● **Required action**
Exact reproduction is required for the lines below starting at the line with "Task: Toggle 复权 price adjustment mode" and ending at the line with "How do I perform: Collapse", both included. No other lines, and no pictures.

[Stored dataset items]
--------------------------------------------------

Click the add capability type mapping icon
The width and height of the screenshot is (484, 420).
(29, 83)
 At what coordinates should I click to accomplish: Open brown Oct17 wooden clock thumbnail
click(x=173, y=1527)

--------------------------------------------------

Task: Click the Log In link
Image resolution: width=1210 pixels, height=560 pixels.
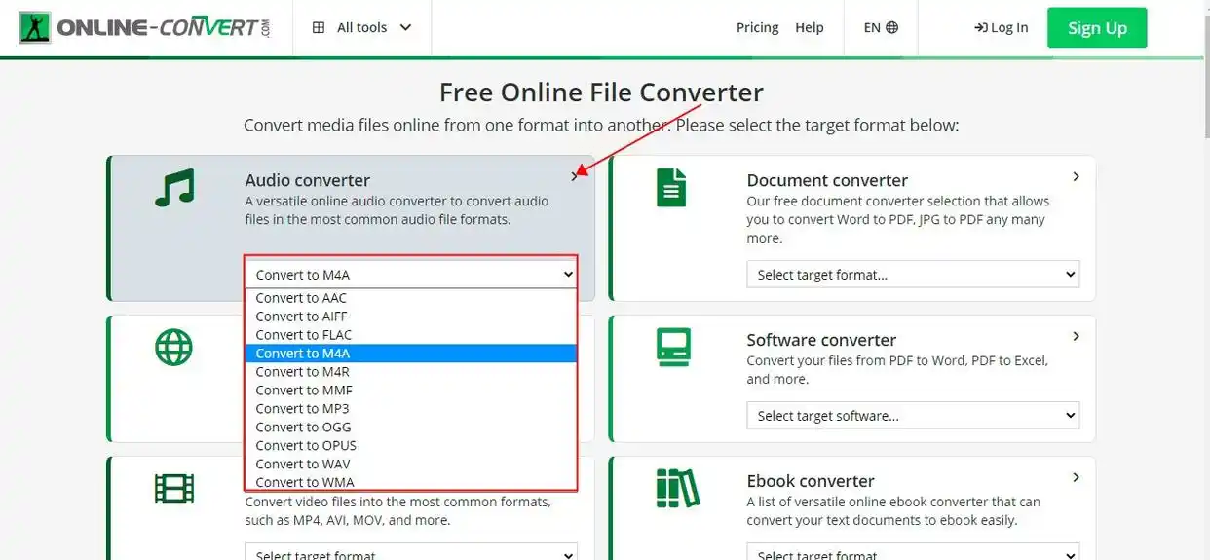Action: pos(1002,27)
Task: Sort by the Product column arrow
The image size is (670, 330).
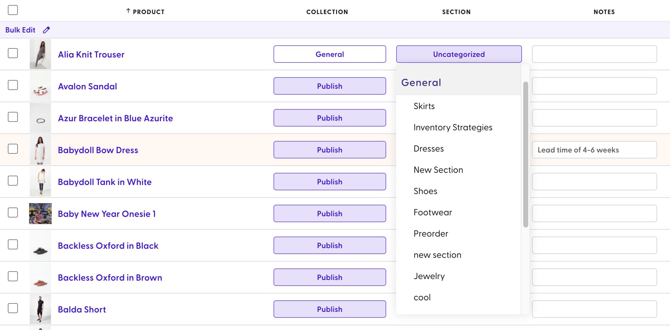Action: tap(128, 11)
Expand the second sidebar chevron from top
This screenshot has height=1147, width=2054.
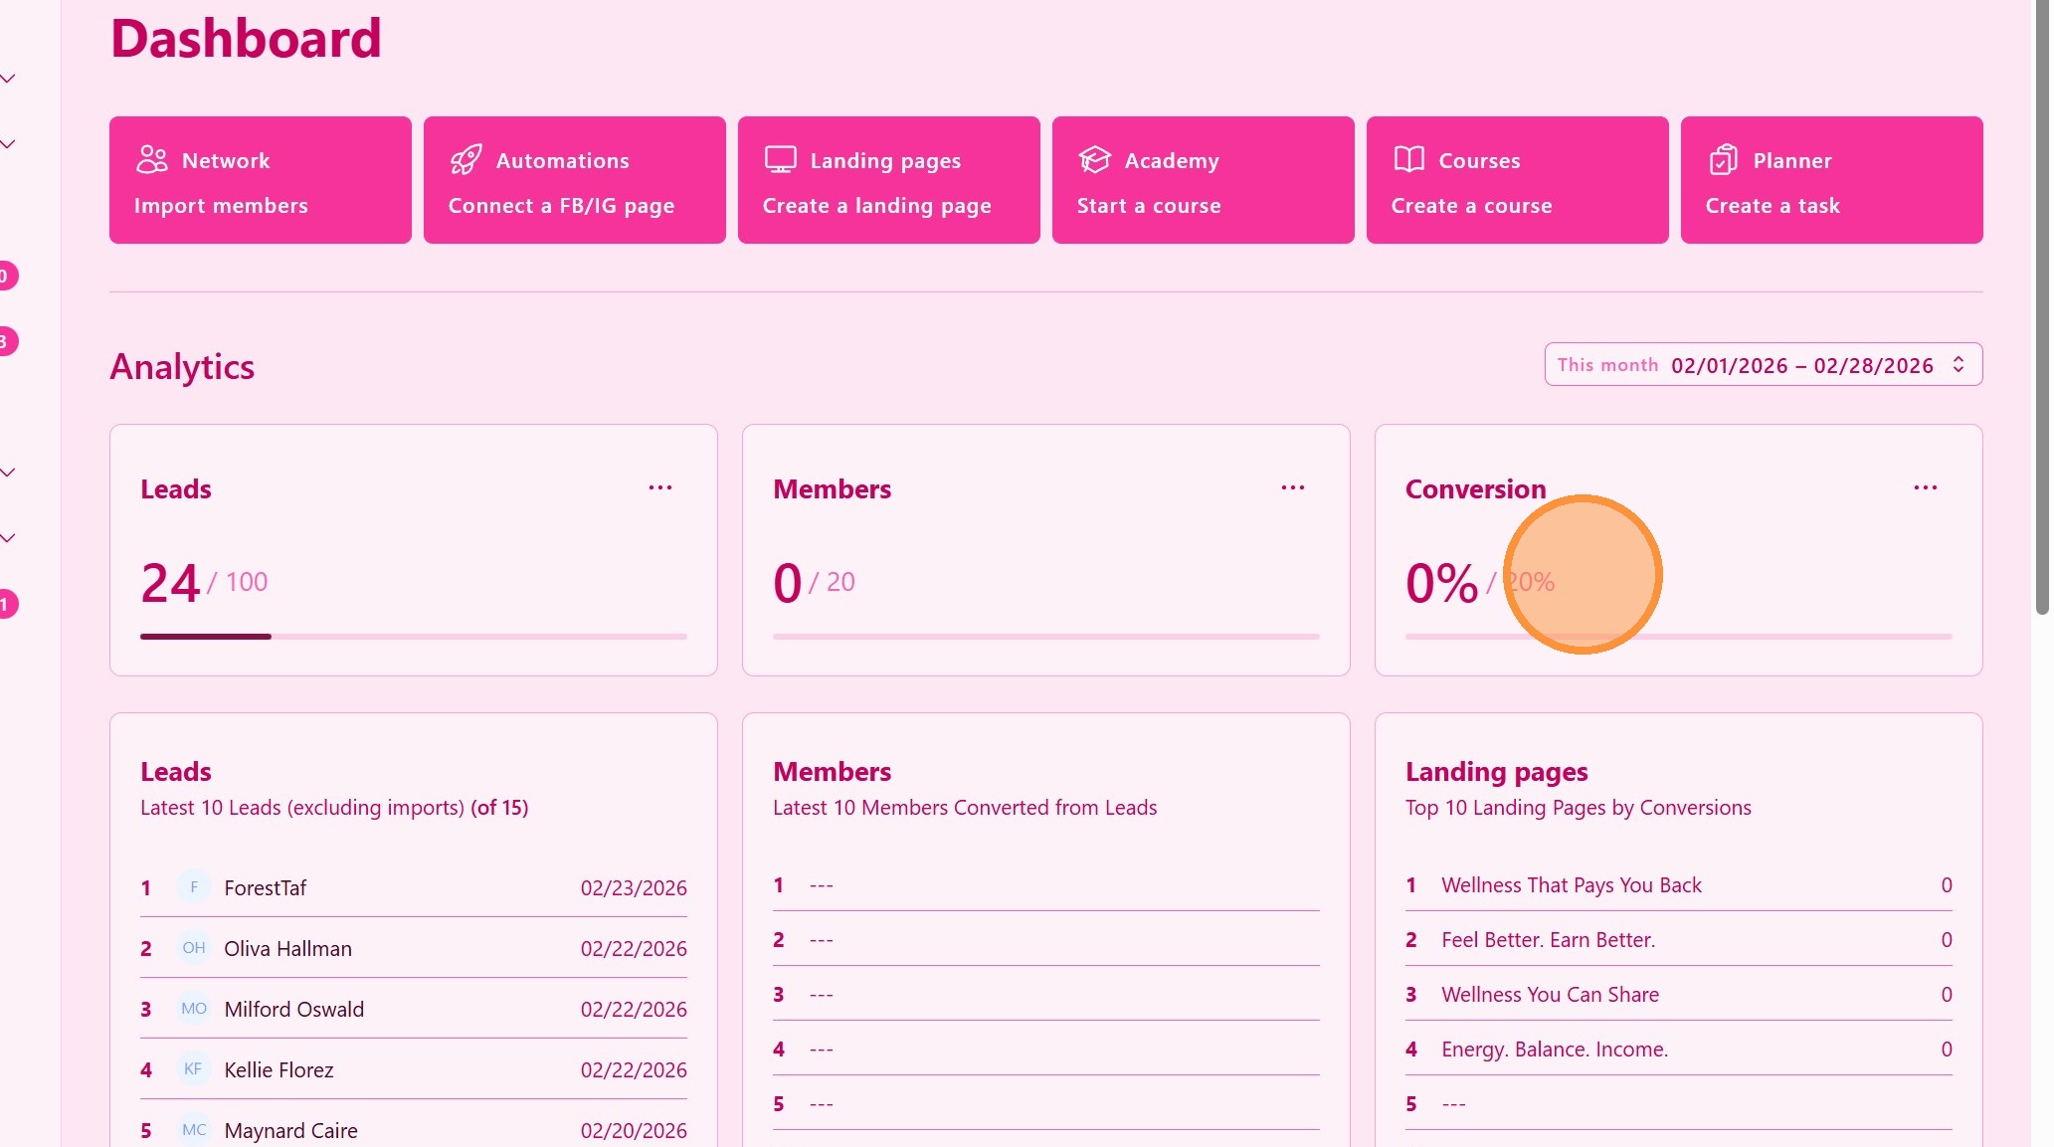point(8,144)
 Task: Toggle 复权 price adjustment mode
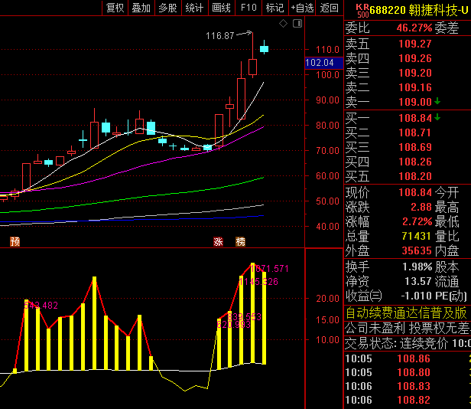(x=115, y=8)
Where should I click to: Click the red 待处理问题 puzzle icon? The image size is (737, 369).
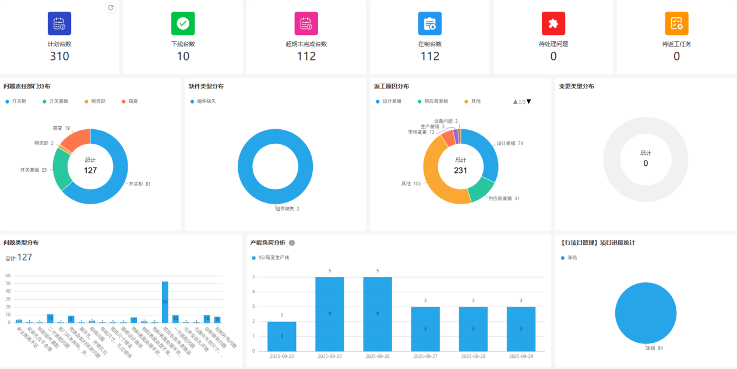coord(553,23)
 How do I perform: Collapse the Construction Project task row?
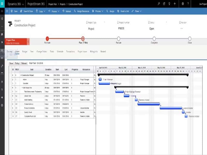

--------------------------------------------------

● **Output of the task**
 Task: Toggle 复权 price adjustment mode
(x=115, y=8)
Where should I click to: Click the red 待处理问题 puzzle icon? The image size is (737, 369).
coord(553,23)
 How do I perform: Collapse the Construction Project task row?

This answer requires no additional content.